Now 79, the former vice president remains a close adviser to his daughter, who is the third-ranking Republican in the House, a role Mr. Cheney himself held. Ms. Cheney recently tweeted a photo of her cowboy-hatted father wearing a blue surgical mask, which she captioned “Dick Cheney says WEAR A MASK. #realmenwearmasks.” The message was taken as quasi-subtle defiance at Mr. Trump’s stubborn refusal at the time to do the same.
Both Cheneys appear steadfast and aligned as ever in their hawkish foreign policy positions. Representative Tom Cole, Republican of Oklahoma, said Ms. Cheney, like her father, adhered to an “internationalist view” more in line with the traditional Republican perspective than Mr. Trump tended to be. “The Cheneys are big believers in allies, whereas the president is much more America First, or America alone,” Mr. Cole said.
While he has said little publicly, Mr. Cheney seems to share his daughter’s impatience with many elements of Mr. Trump’s approach. He barely hid his dubious view of the administration’s foreign policy during a tense public forum with Vice President Mike Pence at a conservative donor retreat in Georgia last year.
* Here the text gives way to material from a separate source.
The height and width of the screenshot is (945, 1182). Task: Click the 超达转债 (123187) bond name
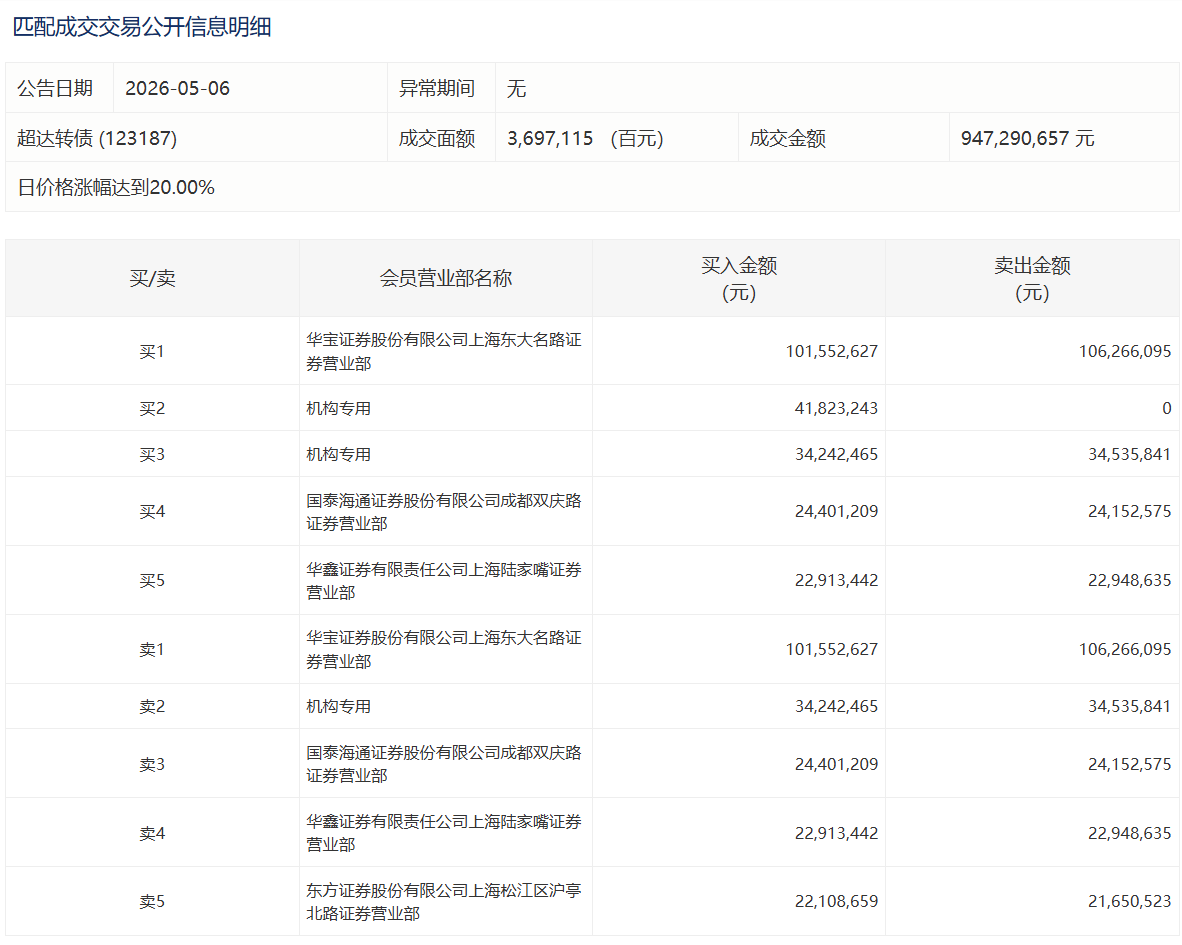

“We’re getting into a situation when our friends and allies around the world that we depend upon are going to lack confidence in us,” Mr. Cheney reportedly told Mr. Pence, according to a transcript of the off-the-record discussion obtained by The Washington Post. “I worry that the bottom line of that kind of an approach is we have an administration that looks a lot more like Barack Obama than Ronald Reagan.”
But none of the attacks from the Cheneys have provoked any response from the White House. Ms. Cheney has leavened her critiques with pointed ridicule of some of Mr. Trump’s favorite targets, including the so-called Squad of four progressive House freshmen, all women of color. She was critical of efforts to impeach the president and voted against the articles. Liz and Dick Cheney hosted a fund-raiser last year for the Republican National Committee and the president’s re-election campaign. Both declined to be interviewed.
For his part, Mr. Romney said he was less concerned with how he would be remembered in history than by his own family. He cautioned, however, that his current age — 73 — was too young to dwell on the past.
“I’m just getting started with this Senate thing,” Mr. Romney said.